Inactivation of the Wwox gene accelerates forestomach tumor progression in vivo

Abstract

The WWOX gene encodes a tumor suppressor spanning the second most common human fragile site, FRA16D. Targeted deletion of the Wwox gene in mice led to an increased incidence of spontaneous and ethyl nitrosourea-induced tumors. In humans, loss of heterozygosity and reduced or loss of WWOX expression has been reported in esophageal squamous cell cancers (SCC). In the present study, we examined whether inactivation of the Wwox gene might lead to enhanced esophageal/forestomach tumorigenesis induced by N-nitrosomethylbenzylamine. Wwox+/- and Wwox+/+ mice were treated with six intragastric doses of N-nitrosomethylbenzylamine and observed for 15 subsequent weeks. Ninety-six percent (25 of 26) of Wwox+/- mice versus 29% (10 of 34) of Wwox+/+ mice developed forestomach tumors (P = 1.3 x 10(-7)). The number of tumors per forestomach was significantly greater in Wwox+/- than in Wwox+/+ mice (3.2 +/- 0.34 versus 0.47 +/- 0.17; P < 0.0001). In addition, 27% of Wwox+/- mice had invasive SCC in the forestomach, as compared with 0% of wild-type controls (P = 0.002). Intriguingly, forestomachs from Wwox+/- mice displayed moderately strong Wwox protein staining in the near-normal epithelium, but weak and diffuse staining in SCC in the same tissue section, a result suggesting that Wwox was haploinsufficient for the initiation of tumor development. Our findings provide the first in vivo evidence of the tumor suppressor function of WWOX in forestomach/esophageal carcinogenesis and suggest that inactivation of one allele of WWOX accelerates the predisposition of normal cells to malignant transformation.

Figure 1

Macroscopic appearance, histopathology, and expression of PCNA, KRT14, and Wwox protein in Wwox^+/+ and Wwox^+/- forestomachs at 15 wks after NMBA treatment. A, macroscopic appearance. Wwox^+/+ mouse no. 131 (a) and mouse no. 103 (b) showed a thickened forestomach and SCJ with small tumors. Wwox^+/- mouse no. 134 (c) displayed large fused tumors in the forestomach and SCJ, and mouse no. 102 had large fused tumors in the SCJ with tumors (>1 mm) in the forestomach (d). B, histopathology. H&E-stained sections of Wwox^+/+ forestomach from mouse no. 112 showed a thickened epithelium with basal cell hyperplasia (a); Wwox^+/- forestomach from mouse nos. 123 and 102 showed invasive SCC (d and g). PCNA-positive nuclei were mostly restricted to the basal cell layer in Wwox^+/+ forestomach epithelium (b), but was abundant in Wwox^+/- SCC mice nos. 123 and 102 (e and h; near serial sections of d and g). KRT14 expression showed basal cell staining in Wwox^+/+ forestomach from mouse no. 112 (c, near serial section of a), but intense and abundant staining in invasive SCC from Wwox^+/- forestomach from mouse nos. 123 and 102 (f and I, near serial sections of d and g).
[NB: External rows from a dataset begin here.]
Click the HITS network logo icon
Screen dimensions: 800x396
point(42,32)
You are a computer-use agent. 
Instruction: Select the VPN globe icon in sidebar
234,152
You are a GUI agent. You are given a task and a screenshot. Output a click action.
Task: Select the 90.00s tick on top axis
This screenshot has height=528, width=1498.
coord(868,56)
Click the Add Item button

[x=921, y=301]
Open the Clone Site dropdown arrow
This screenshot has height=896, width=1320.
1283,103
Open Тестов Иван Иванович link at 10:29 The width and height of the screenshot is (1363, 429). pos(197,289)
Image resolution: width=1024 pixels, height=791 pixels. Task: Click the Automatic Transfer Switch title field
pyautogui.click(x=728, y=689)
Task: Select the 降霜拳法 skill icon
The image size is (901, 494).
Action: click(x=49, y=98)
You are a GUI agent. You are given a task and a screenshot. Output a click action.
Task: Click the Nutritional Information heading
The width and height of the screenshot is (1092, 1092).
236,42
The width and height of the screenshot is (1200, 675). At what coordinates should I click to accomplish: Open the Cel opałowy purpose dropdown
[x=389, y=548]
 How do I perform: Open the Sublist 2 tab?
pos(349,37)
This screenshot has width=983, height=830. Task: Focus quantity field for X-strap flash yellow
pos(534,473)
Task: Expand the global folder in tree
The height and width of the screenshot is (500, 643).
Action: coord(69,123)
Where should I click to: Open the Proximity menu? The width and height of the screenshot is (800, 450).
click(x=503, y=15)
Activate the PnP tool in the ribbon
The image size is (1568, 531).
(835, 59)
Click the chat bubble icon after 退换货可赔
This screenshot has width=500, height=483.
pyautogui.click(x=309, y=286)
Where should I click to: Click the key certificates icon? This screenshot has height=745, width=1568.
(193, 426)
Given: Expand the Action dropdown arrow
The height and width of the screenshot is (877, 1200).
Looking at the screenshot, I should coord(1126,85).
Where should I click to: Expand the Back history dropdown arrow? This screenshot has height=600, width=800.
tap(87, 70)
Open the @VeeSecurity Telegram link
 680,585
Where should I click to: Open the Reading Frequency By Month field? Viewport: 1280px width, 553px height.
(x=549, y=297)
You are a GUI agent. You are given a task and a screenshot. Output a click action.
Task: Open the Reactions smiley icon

C, Wwox protein expression was strong in Wwox^+/+ forestomach epithelium (a). In Wwox^+/- forestomach from mouse no. 102, Wwox protein expression was moderately strong in areas of the epithelium showing mild hyperplasia (b), weak and diffuse in dysplasia (c), and very weak in SCC (d, near serial sections of B, g). Bars, 5 mm (A); 100 μm (B); and 25 μm (C).

Figure 2

Tumor multiplicity in Wwox^+/+ and Wwox^+/- forestomach. The number of forestomach tumors per mice was analyzed by one-way ANOVA (columns, mean; bars, SE). The number of small tumors (<1 mm) per mouse in Wwox^+/- mice was ~6-fold higher than in Wwox^+/+ mice (*, P < 0.0001). The number of large tumors (≥1 mm) per mouse was ~8-fold higher in Wwox^+/- mice than in wild-type littermates (**, P < 0.0001). All statistical tests were two-sided.